Pam Jagger is a UNC professor of public policy and will be the director and principal investigator of a research program for energy poverty in Southern Africa. She's been studying energy poverty issues for five years and received a $4.8 million grant from the National Science Foundation to conduct research and start a program to increase access to modern energy in Southern Africa. The program will be implemented in Malawi, Zambia and Zimbabwe. It will start in January 2018 and continue for five years. Staff writer Ashley Cruz spoke to Jagger on her experience receiving the grant and her plans for the program.
DTH: How did you get this grant?
PJ: So we had an internal competition at UNC to see who would get to put forward their idea and my research group won that competition. We then submitted a first round proposal to the National Science Foundation, and they received close to 300 proposals. They advanced about 70 of them and we were in that group of 70s and had to submit another more detailed proposal. We found out in June that we were awarded the grant, and I think there were about 12 or 14 grants awarded in the end. So it was a highly competitive contest.
DTH: How did you get into energy poverty in Africa?
PJ: I have been doing research in Africa for about twenty years and most of that research has been focused on the extent in which people live in rural settings, which are most of the people that live in Africa. It’s how much they depend on natural resources for basic services like fuel for cooking, building materials for housing and food that supplements whatever they can grow in their agricultural plots. So I have been doing research on that topic for quite a long time, and the interesting thing about that is the dependence on forest and other natural resources. So that’s how I got interested in the issue of energy poverty and just thinking about how much people rely on firewood and charcoal for all of their cooking and how that’s really different in how we get fuel for cooking.
DTH: How does this program tie into your work here at UNC?
PJ: I am a professor of public policy and crossed with the environment and ecology curriculum. I teach classes on environment development and food policy. So it fits very well with my teaching interests and the courses I am tasked with. I will be teaching a freshman seminar in the spring focused on energy poverty in developing countries. In terms of my graduate students and teaching, many of my students have an interest in this topic, so it provides another opportunity for them to do research and be engaged in actual, real-life research projects.

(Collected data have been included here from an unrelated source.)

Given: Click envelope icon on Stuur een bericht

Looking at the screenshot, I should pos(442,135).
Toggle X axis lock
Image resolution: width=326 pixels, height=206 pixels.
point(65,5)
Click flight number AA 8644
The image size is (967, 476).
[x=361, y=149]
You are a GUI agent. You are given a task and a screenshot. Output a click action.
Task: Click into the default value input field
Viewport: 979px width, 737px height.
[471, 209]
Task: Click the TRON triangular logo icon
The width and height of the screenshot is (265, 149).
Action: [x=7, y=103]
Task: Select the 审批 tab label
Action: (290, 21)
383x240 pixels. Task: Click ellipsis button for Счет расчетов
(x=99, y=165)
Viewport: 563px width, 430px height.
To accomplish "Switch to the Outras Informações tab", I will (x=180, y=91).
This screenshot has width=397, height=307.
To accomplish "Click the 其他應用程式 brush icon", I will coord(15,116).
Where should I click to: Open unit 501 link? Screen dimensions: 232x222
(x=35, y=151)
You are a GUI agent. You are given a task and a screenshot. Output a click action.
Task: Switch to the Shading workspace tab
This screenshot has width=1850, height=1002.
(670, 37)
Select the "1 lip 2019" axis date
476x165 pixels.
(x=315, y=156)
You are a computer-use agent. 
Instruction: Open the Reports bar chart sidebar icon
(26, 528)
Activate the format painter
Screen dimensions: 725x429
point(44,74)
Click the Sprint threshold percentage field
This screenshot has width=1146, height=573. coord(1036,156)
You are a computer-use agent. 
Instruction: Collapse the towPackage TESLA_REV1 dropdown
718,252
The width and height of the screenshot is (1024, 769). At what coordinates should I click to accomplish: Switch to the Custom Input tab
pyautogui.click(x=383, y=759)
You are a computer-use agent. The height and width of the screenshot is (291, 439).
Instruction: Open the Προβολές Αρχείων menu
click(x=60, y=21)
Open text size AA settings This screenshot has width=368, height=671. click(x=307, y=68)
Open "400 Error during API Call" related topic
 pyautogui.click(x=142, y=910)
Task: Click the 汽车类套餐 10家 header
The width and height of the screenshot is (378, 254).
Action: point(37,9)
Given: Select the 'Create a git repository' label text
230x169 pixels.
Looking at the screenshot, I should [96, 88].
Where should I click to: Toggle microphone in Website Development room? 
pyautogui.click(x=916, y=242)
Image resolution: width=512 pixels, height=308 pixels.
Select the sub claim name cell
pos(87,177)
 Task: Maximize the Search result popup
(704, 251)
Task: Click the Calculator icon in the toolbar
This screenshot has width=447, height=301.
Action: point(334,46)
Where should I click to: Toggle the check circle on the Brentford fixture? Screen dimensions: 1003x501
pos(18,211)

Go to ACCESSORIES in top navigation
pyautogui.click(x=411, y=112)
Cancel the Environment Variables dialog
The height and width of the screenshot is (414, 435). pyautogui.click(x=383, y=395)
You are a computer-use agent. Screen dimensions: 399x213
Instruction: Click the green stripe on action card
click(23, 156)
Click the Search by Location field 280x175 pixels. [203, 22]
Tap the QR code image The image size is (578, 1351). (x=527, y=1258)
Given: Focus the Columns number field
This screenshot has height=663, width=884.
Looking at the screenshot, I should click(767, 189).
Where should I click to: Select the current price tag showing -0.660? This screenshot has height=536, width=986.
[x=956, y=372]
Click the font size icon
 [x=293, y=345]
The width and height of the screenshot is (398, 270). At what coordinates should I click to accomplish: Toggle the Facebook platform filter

DTH: What made you decide what countries to work in?
PJ: It’s really driven by the overall design on the project. We wanted to work in multiple countries, and wanted some variation between the countries. So the three countries can be loosely described in the following ways: one is Malawi and is quite far behind in energy access. So they have very low electricity coverage and lots of people rely on firewood and charcoal for cooking. So they’re deep in energy poverty and they’re contrasted with Zambia, which is a country that over the past twenty years has actually made very big leaps in terms of energy access throughout the country. So it’s a place where there’s been a lot of change and people’s access to energy has really improved. Then Zimbabwe is an example where the opposite has happened, because of the political upheaval that they have had there. They had relatively good energy access about twenty years ago. So people that used to cook with electricity and gas right now are finding themselves relying on collecting firewood and burning charcoal. So we wanted to understand the trajectories of change, which are all different in the three countries.